Case Name: MILLER v. MILES
Court: New York Supreme Court, Appellate Division
Jurisdiction: New York
Decision Date: 1901-02-08
Citations: 68 N.Y.S. 565
Docket Number: 
Parties: MILLER v. MILES.
Judges: 
Reporter: West's New York Supplement
Volume: 68
Pages: 565–568

Head Matter:
(58 App. Div. 103.)
MILLER v. MILES.
(Supreme Court, Appellate Division, First Department.
February 8, 1901.)
■Conversion—Evidence.
Plaintiff having delivered his stock in a corporation to defendant, who paid nothing for it under an agreement that he should deposit it and 50 cents a share for purposes of a reorganization, and return it or its equivalent in certificates of the reorganized company, defendant, who received the proceeds of a sale of the property represented by the stock, and refused to return anything, is guilty of a conversion.

[Text and item location entries]
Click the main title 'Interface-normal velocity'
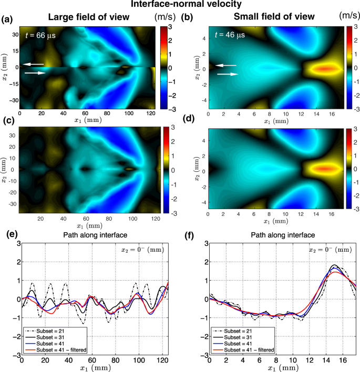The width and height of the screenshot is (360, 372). [x=180, y=5]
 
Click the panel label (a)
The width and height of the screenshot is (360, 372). [x=7, y=20]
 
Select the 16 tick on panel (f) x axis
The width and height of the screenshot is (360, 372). [x=341, y=358]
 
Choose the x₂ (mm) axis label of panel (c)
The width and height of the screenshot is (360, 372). [x=5, y=169]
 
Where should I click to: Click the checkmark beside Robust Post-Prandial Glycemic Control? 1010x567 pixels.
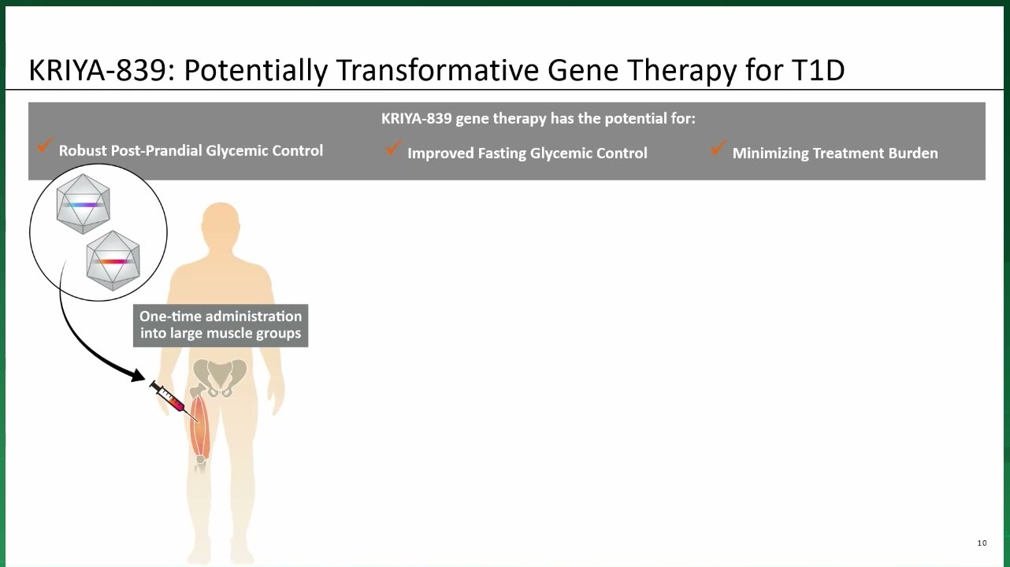pos(45,145)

▶ _The request_
Using the case summary above, decide whether each statement below agrees with it, answering yes or no and quoting the deciding words.
1. The case was heard by the First Department of the Appellate Division.
2. The defendant paid for the plaintiff's stock.
3. The defendant returned certificates of the reorganized company to the plaintiff.

▶ _Answer below_
1. Yes: "Supreme Court, Appellate Division, First Department."
2. No: "who paid nothing for it"
3. No: "refused to return anything"